ABControl refers to a speaker map that allows it to translate the vector angles into actual crosspoint levels. A rotation mapped onto vector angles can then be played back on a quad, 8-channel, or other configuration. ABControl also contains its own generators, and other tools to automate diffusion patterns, but aside from the differences required by the vector vs. speaker approach, the core ideas are similar.

Figure 3: *ABControl Diffusion Generator*

Figure 3, for example is set to generate a smoothly-rotating, clockwise pattern on input 1 (+45° every 1 second) and a smoothly-rotating, counterclockwise pattern on input 2 (-45° every 1 second).

Composing a Diffusion

A good diffusion, like good electroacoustic practice, is sensitive to its material and clear in its aesthetic intent. In fact, a haphazard or inappropriate diffusion can quickly devolve into a jumbled mess that will harm rather than enhance the realization. One of the nice things about designing automated diffusion systems is that I get to hear a wide variety of diffusions. Furthermore, because the diffusions are programmed, I also have access to an explicit score and can study exactly how various effects are being achieved. What follows are a few rules of thumb regarding the use of static assigns and dynamic patterns that have emerged over the years. It's a bit of a laundry list, and there are conflicting guidelines, but these tips might prove helpful to some, especially to composers relatively new to automated diffusion:

Using Static Assigns

A sensible goal in the static assignment of tracks is to maintain channels on discrete speakers (as in the discrete frog example above). However intentional departure from this guideline is useful in certain instances such as at the end of Bronze Wound where I collapse all 8 channels onto a single front speaker as an exit strategy. The number of active speakers might be, too, a compositional element, perhaps moving from monophonic, single speaker, to stereo, to quad, to 8 channel and back again as part of the diffusion structure. And somewhere, surely, there is a composer clever enough to realize an 8-channel diffusion that uses only two speakers at any given moment. In manual diffusion, panning stereo sources, this might even be considered the limited norm (to do it by choice, however, would be very bold).

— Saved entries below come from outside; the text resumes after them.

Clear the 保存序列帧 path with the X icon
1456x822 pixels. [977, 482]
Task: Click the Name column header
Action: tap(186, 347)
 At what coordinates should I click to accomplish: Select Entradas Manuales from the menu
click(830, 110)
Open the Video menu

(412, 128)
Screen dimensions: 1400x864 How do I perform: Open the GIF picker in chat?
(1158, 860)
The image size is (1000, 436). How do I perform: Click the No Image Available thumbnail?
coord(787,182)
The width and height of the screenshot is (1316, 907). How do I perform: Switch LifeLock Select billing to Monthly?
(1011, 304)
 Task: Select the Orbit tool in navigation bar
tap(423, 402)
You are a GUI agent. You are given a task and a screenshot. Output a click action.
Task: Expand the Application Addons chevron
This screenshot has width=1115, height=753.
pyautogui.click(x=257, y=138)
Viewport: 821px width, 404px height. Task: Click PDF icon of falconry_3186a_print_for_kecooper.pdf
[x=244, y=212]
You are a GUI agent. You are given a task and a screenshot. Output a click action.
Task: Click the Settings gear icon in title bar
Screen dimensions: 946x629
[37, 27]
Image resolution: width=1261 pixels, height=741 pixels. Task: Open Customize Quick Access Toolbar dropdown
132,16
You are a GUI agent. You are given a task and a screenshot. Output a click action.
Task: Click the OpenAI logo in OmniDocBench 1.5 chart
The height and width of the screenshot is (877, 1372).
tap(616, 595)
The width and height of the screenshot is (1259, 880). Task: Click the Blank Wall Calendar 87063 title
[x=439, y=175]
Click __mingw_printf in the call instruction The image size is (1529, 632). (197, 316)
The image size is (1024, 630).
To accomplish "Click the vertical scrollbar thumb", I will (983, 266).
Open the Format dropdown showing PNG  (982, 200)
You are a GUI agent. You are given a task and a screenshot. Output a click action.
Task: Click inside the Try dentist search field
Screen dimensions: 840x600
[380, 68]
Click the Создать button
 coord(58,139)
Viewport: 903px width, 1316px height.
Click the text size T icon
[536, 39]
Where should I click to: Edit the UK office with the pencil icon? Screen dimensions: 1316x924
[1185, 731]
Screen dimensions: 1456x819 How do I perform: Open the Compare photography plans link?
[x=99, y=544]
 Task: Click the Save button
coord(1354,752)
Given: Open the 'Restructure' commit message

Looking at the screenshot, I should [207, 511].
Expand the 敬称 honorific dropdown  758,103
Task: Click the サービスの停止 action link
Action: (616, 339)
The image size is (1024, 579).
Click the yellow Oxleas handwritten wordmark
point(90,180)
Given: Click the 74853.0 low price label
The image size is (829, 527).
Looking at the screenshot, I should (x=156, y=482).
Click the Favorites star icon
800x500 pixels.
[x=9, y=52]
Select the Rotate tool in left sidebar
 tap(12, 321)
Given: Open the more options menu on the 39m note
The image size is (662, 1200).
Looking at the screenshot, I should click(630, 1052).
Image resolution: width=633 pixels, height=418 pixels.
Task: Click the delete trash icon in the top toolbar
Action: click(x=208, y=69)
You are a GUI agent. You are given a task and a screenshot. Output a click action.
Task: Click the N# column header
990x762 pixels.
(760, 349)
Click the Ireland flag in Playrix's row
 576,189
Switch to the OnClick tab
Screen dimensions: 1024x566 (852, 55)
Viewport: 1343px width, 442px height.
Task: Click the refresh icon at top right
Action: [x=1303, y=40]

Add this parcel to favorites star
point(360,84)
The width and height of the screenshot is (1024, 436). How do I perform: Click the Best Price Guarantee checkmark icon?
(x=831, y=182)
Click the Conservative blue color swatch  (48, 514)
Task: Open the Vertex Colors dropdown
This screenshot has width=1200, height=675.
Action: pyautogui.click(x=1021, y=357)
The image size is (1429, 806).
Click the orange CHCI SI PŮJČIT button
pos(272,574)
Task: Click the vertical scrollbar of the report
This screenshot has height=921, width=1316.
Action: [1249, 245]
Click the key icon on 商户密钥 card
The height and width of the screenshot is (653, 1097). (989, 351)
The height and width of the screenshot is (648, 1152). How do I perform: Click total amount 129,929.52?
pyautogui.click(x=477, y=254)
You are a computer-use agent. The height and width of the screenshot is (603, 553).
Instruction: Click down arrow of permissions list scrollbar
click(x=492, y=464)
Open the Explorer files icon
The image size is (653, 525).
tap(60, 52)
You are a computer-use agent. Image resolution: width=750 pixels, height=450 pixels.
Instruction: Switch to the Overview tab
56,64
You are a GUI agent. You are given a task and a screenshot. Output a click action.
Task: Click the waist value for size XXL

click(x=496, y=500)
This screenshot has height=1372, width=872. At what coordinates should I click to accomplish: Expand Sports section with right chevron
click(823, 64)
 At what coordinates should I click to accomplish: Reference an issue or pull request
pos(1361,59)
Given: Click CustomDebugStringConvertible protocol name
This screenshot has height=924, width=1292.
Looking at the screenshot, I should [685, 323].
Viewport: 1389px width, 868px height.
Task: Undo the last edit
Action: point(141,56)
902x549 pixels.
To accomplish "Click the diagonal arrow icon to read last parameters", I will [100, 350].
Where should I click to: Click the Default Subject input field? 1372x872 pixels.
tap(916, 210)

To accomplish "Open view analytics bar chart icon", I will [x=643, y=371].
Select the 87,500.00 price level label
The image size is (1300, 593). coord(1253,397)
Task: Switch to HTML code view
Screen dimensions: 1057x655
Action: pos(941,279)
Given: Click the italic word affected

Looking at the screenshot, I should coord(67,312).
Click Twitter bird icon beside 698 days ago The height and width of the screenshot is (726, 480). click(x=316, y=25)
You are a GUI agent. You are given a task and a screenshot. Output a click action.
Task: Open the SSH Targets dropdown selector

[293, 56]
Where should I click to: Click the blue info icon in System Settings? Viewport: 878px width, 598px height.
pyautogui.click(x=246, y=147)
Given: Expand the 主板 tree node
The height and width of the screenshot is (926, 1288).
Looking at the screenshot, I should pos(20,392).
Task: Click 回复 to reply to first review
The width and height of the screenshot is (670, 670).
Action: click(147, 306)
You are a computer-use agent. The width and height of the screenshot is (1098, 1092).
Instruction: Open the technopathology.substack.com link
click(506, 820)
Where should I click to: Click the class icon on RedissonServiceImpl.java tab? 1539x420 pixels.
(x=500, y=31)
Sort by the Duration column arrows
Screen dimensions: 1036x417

Many composers also prefer the slightly more diffuse sound created by assigning a channel to two or more speakers. This also results in a more predictable mix of levels because the overall amplitude is less dependent upon listener position or individual speaker variations (how robust, for instance, was the stereo mix on the Beatles' album that had all of the singing parts on the left speaker?). The cost of a more stable mix, though, is a loss of control over localization, so there is a tradeoff to consider. You should also take care with simple waveforms to ensure that phase cancellations don't cause the sound to vanish in some listening positions.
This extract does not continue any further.